Bubbles? Yes — boost your cuttings with an aquarium bubbler!
This is both a brief water propagation guide and an experiment. The experiment is focused on whether using an air bubbler improves water cutting success rates. This setup has been used for a while, but this is the first documented side-by-side comparison.
What You'll Need
- 2× Glass Jars
- 2× 2″ Foam Collars
- 8× Toothpicks
- Sharp Pruning Shears (sanitized)
- Healthy plant to take cuttings from
- Water (TDS tested — see below)
- Aquarium bubbler with tubing and 2× air stones
Select a healthy plant to take cuttings from. For this experiment: a healthy Raphidophora tetrasperma. Each cutting must have the same number of nodes (two each). Each jar gets tap water. Our tap water tested at a TDS of "40" — an excellent reading, with no chlorine detected. If unsure about your water quality, an inexpensive TDS meter can be purchased for under $20.

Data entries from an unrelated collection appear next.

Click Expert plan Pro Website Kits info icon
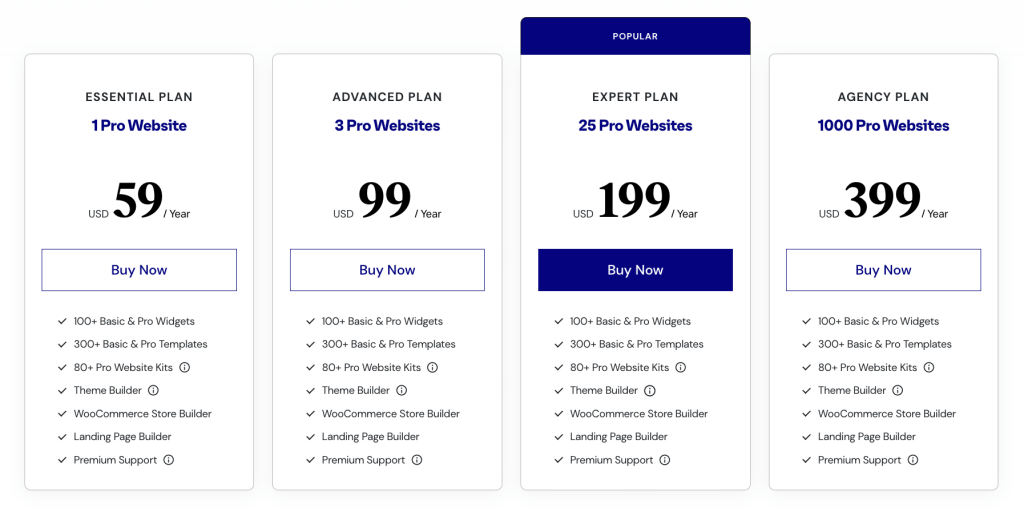The width and height of the screenshot is (1024, 516). coord(680,367)
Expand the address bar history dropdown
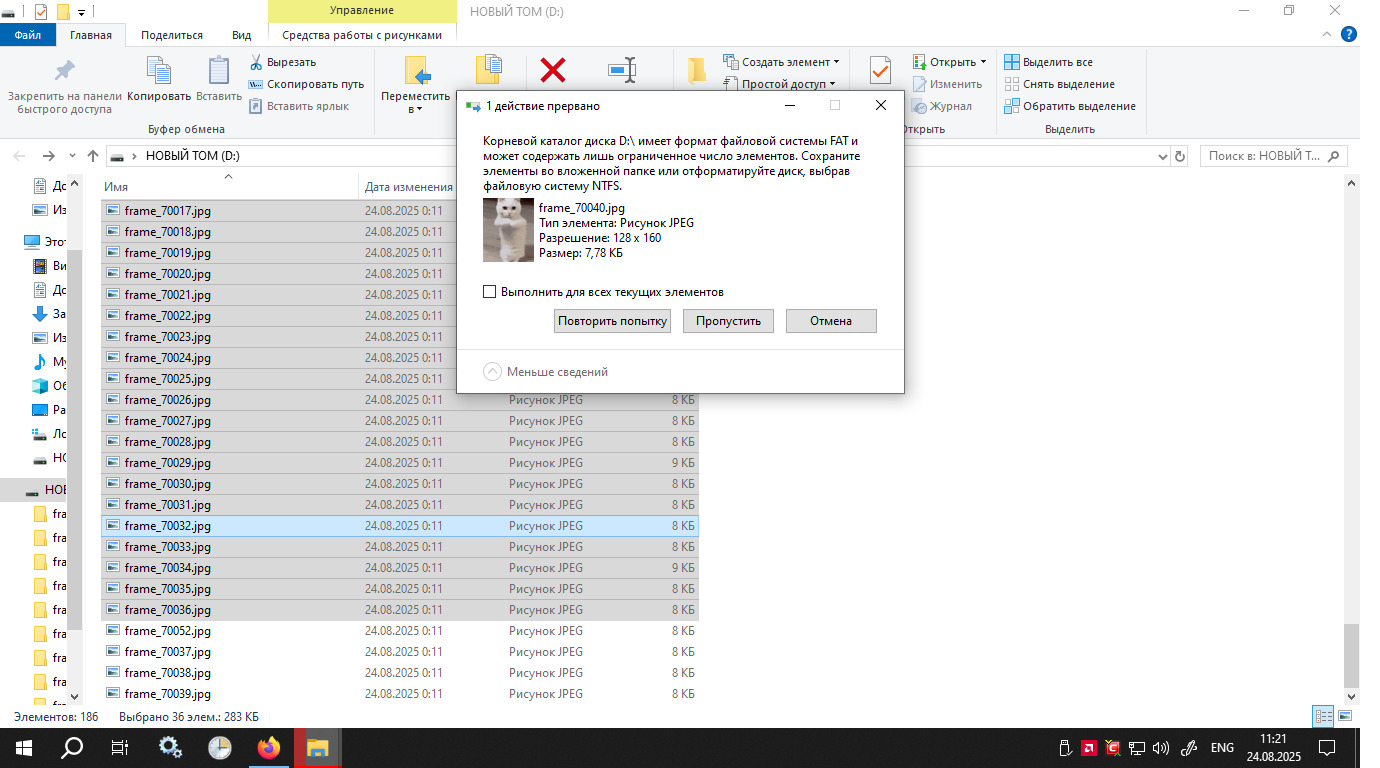 (1162, 157)
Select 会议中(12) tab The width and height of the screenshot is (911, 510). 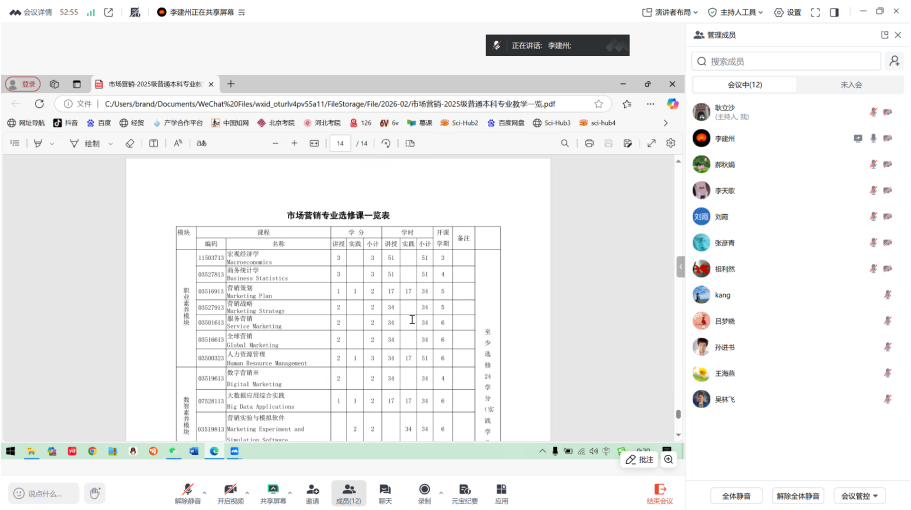pos(745,85)
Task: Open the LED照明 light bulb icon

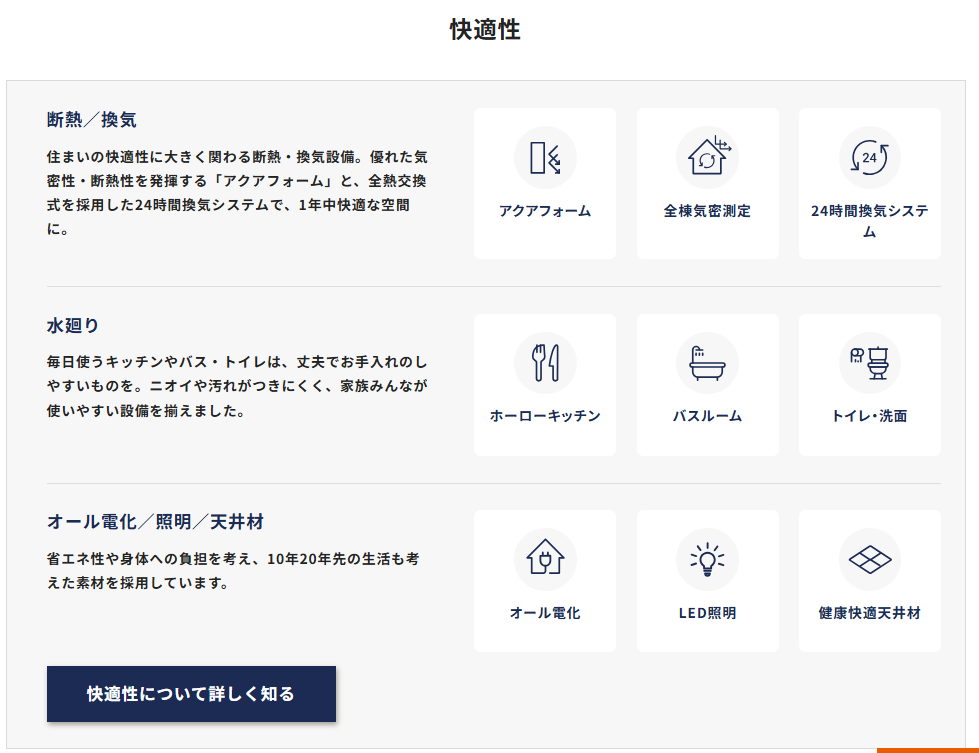Action: (x=707, y=560)
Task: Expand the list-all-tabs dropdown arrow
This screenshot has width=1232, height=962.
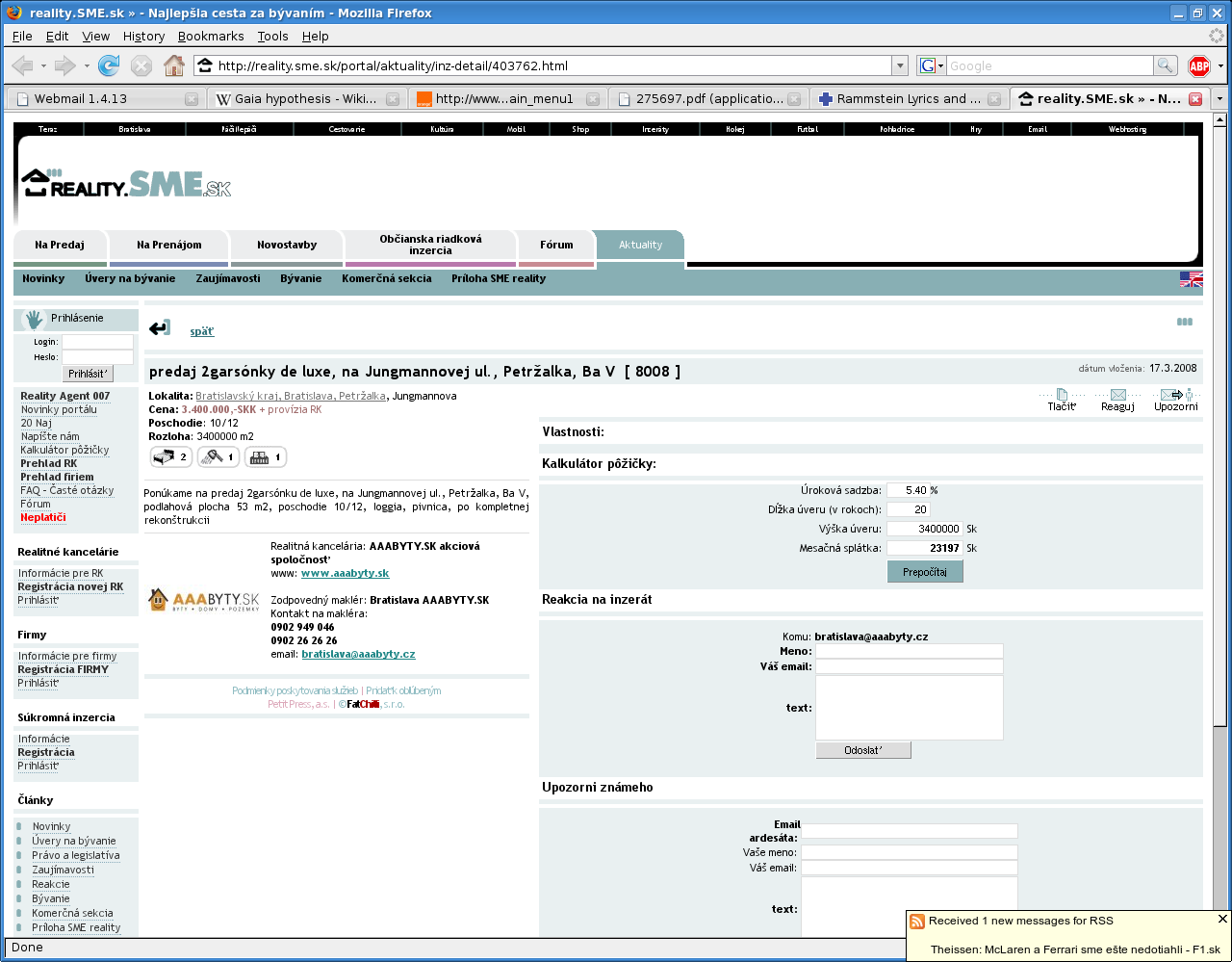Action: pyautogui.click(x=1219, y=98)
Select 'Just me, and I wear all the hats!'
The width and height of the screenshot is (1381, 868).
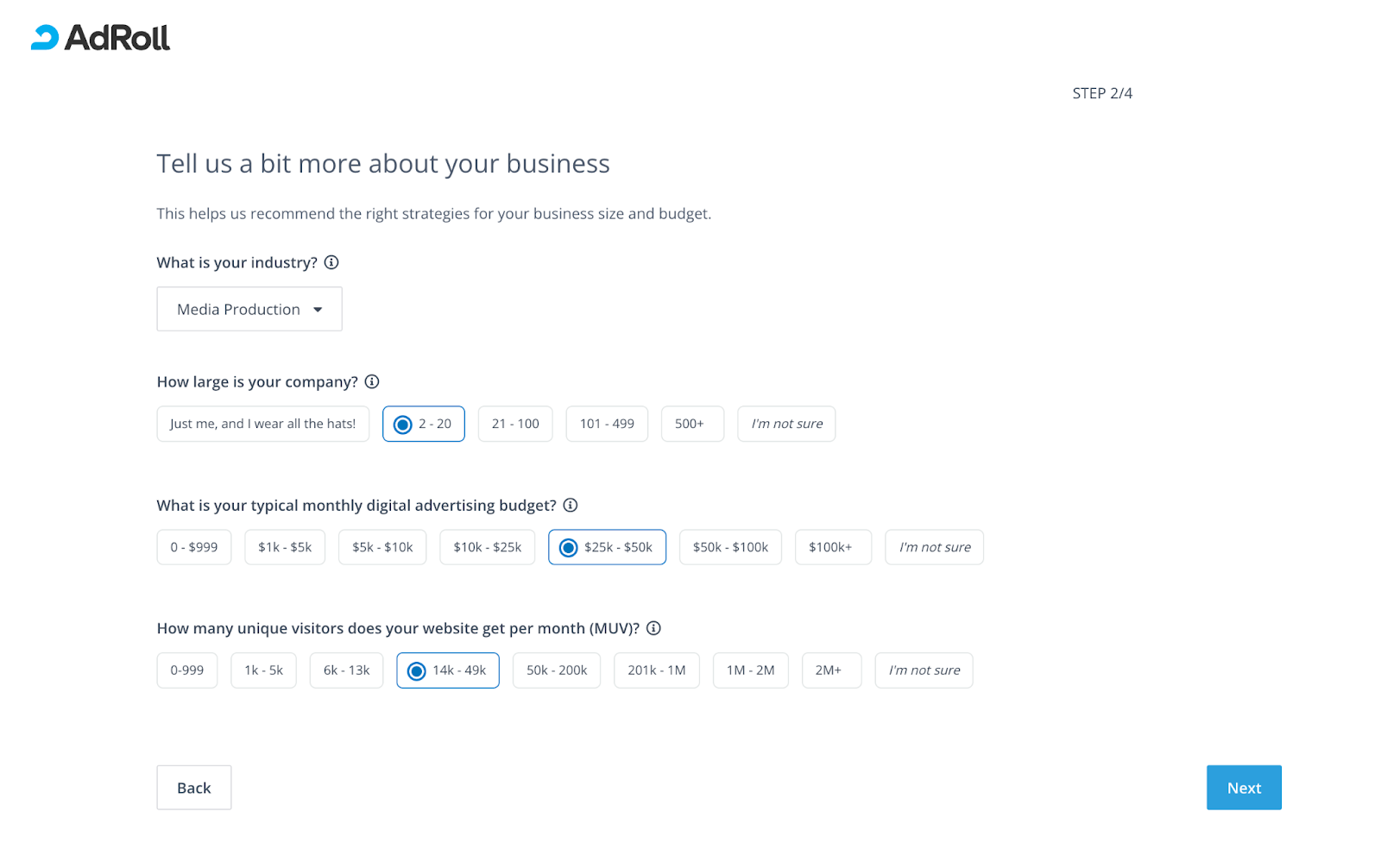262,424
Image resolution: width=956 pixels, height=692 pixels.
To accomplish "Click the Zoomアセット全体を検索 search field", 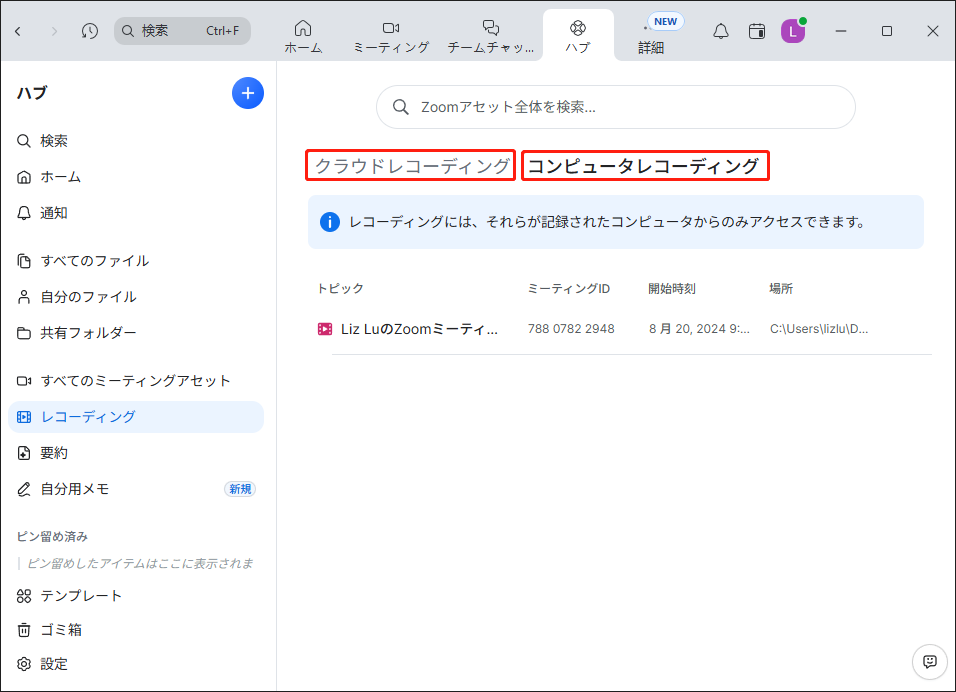I will tap(615, 106).
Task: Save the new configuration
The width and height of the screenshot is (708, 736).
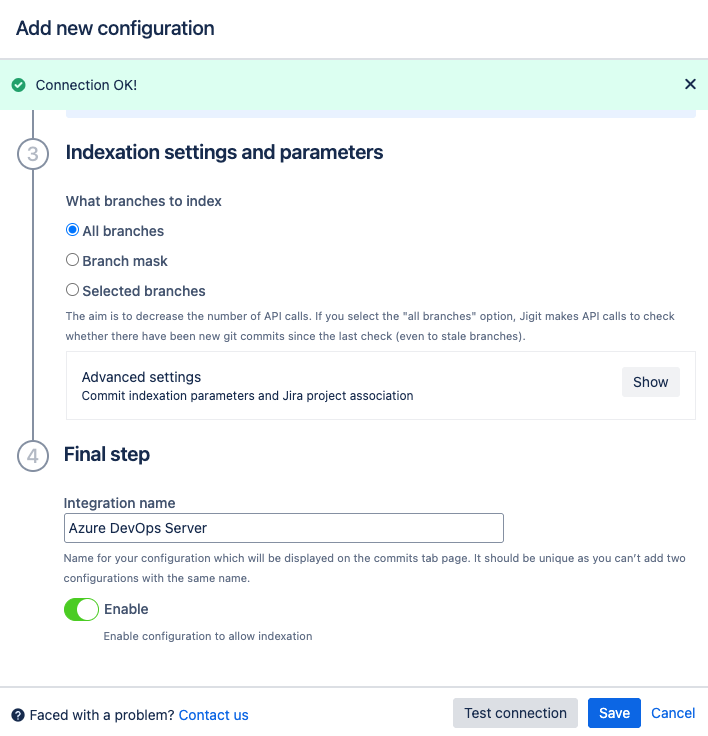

The only variable between the two jars: one has an air stone connected to an aquarium bubbler to maintain high oxygen levels; the other has plain water.
Sanitize your shears. Make a 45-degree angled cut just below the second node on each cutting. Place each cutting in a foam collar with the first node just above the collar. Insert toothpicks to keep the collar above the jar rim. Start the bubbler.
A GoPro Hero8 Black captured a timelapse — one image every 5 seconds over 6 days, with all nighttime frames removed for the final edit.
Like any experiment, your results may vary — but in practice, water propagation success is significantly improved with an air bubbler.
The bubbler used is the Kedsum 2-port bubbler — two outlets, includes air stones and tubing, under $30. The same model feeds two air stones in an aeroponic cloner setup.